Allah’ın isimlerinden (esmâ-i hüsnâ*) biri.

“Bir, yegâne, bir tek” anlamına gelen ahadın, vahd (الوحد) veya vahde (الوحدة) kökünden türetilen vahad kelimesindeki vav harfinin hemzeye çevrilmesiyle ortaya çıkmış bir isim olduğu kabul edilir. Aynı kökten türemiş olan vâhid de aynı veya yakın anlamda olmak üzere Allah’ın isimleri arasında yer alır. Ahad, İhlâs sûresinde (112/1) doğrudan doğruya, bazı âyetlerde de (bk. el-Beled 90/5, 7) dolaylı olarak Allah’a nisbet edilmiş, bu mânada hadislerde de geçmiştir (bk. Buhârî, “Tefsîr”, 112; Ebû Dâvûd, “Vitr”, 23; İbn Mâce, “Duâ”, 10; Nesâî, “Cenâiz”, 117). Vâhid ismi ise Kur’ân-ı Kerîm’de on beş yerde ilâhın, beş yerde Allah lafzının sıfatı, bir âyette Allah’a râci zamirin haberi olarak kullanılmış, hadislerde de Allah’a nisbet edilmiştir (bk. Tirmizî, “Da‘avât”, 82; İbn Mâce, “Duâ”, 10; Müsned, IV, 103, 238).

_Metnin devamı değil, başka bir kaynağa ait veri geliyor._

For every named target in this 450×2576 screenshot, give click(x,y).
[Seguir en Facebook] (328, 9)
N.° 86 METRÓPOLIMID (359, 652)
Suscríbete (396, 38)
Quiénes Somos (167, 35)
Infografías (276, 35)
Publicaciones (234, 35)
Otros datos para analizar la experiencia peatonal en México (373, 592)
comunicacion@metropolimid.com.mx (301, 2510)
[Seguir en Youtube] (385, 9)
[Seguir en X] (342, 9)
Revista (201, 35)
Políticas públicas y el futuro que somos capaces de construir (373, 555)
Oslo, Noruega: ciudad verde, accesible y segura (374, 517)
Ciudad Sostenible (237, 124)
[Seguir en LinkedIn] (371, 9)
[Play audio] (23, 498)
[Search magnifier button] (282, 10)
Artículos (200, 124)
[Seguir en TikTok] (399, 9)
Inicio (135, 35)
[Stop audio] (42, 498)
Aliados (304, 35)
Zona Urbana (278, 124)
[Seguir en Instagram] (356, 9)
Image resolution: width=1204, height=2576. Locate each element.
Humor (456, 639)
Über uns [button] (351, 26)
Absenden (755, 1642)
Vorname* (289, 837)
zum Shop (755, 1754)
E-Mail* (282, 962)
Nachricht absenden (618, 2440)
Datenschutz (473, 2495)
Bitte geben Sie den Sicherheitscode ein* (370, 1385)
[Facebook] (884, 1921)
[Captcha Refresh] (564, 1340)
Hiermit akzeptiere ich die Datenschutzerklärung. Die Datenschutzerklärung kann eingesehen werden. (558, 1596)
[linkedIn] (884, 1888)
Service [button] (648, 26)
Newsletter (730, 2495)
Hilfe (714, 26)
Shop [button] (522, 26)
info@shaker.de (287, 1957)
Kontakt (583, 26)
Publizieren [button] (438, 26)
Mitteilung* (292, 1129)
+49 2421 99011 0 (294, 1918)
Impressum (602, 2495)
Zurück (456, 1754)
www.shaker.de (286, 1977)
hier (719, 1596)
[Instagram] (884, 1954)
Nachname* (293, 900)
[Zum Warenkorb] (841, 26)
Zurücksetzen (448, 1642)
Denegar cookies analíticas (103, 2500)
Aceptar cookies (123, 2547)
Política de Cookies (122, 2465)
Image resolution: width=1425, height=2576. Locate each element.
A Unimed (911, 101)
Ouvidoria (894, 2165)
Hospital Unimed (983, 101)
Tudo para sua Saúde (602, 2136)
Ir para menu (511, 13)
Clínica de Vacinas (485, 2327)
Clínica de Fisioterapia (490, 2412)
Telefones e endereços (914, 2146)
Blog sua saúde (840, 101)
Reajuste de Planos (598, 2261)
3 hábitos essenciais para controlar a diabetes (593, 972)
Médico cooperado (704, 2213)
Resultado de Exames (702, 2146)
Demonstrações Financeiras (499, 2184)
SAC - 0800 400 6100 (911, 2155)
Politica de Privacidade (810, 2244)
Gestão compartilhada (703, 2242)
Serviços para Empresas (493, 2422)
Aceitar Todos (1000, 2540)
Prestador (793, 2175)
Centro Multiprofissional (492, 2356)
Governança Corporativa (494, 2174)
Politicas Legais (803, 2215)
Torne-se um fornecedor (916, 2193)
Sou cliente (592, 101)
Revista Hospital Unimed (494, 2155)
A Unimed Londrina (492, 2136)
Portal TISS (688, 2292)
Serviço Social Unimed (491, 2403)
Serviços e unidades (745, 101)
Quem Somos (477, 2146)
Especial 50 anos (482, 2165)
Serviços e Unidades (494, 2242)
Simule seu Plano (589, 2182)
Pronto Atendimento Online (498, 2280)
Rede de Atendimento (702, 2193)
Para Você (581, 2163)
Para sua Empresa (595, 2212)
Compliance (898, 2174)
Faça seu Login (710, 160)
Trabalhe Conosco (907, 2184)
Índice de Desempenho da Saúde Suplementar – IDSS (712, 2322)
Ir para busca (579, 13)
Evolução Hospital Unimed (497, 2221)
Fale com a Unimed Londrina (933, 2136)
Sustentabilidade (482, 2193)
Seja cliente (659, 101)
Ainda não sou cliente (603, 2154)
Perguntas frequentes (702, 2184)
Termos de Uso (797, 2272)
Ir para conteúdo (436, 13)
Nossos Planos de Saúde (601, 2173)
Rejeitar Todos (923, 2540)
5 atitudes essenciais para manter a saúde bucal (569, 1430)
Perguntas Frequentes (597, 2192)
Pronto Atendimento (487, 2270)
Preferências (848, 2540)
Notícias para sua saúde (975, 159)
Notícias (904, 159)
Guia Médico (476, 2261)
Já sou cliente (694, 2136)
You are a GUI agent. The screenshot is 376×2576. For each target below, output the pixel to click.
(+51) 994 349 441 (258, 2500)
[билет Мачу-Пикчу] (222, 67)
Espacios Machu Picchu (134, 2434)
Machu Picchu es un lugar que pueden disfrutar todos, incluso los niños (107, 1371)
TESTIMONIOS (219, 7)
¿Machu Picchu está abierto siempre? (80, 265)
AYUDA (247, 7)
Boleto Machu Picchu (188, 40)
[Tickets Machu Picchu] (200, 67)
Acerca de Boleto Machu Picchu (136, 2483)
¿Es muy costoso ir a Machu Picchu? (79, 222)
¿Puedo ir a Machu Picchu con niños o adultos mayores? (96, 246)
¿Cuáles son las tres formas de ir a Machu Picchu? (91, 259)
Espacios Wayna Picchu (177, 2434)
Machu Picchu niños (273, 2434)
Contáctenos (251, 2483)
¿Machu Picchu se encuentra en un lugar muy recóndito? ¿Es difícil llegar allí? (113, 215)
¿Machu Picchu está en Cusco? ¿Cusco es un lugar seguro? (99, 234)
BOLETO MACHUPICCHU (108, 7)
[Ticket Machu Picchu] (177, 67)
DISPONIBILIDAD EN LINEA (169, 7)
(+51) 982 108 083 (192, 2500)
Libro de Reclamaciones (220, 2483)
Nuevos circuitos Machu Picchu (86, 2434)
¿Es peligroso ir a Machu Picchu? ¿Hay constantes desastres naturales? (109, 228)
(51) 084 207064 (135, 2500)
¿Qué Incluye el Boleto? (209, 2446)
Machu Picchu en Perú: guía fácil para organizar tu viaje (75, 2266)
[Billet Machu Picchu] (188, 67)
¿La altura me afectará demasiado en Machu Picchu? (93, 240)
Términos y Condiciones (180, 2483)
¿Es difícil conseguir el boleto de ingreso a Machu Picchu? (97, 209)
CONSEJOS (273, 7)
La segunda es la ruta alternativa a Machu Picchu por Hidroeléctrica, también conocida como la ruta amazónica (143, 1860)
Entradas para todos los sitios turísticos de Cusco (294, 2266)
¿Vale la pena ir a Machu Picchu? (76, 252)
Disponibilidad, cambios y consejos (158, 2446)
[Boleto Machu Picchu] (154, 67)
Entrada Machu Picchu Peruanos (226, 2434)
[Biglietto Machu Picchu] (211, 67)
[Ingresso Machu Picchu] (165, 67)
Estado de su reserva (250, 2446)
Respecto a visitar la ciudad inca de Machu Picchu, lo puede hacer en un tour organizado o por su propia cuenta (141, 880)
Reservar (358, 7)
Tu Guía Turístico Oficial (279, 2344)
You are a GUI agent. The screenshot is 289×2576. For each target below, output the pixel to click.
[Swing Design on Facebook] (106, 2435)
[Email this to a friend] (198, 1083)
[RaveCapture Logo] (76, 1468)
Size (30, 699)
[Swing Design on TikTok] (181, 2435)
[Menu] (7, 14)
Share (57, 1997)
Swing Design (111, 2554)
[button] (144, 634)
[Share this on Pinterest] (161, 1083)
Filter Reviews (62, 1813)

Vâhid ve ahad kavramları Allah hakkında kullanıldığında, “bölünmesi (tecezzî, inkısâm) ve sayısının artması (tekessür) mümkün olmayan bir, tek, yegâne varlık” mânasını ifade eder. Buradaki birlik, herhangi bir sayı dizisinin ilk basamağı anlamında değildir; Allah’ın cüzlerden teşekkül eden birleşik (mürekkeb*) bir varlık olmadığı, benzeri ve dengi bulunmadığı mânasını taşır. Aynı kökten gelmekle birlikte ahad ile vâhid arasında kullanılış bakımından bazı farklar tesbit edilmiştir. Ahad, genellikle nefy için kullanılır ve Allah’a nisbet edildiğinde onun birliğini tenzihî veya selbî (ne olmadığını belirten) sıfatları (celâl sıfatları) açısından anlatır. Nitekim İhlâs sûresindeki ahad, “ortağı ve benzeri yoktur, bu bakımdan O, bir ve tektir” anlamını taşır ve sûrenin daha sonraki âyetleri de bu mânadaki birliği vurgular. Aynı sûreye bundan dolayı Tevhîd adı da verilmiştir.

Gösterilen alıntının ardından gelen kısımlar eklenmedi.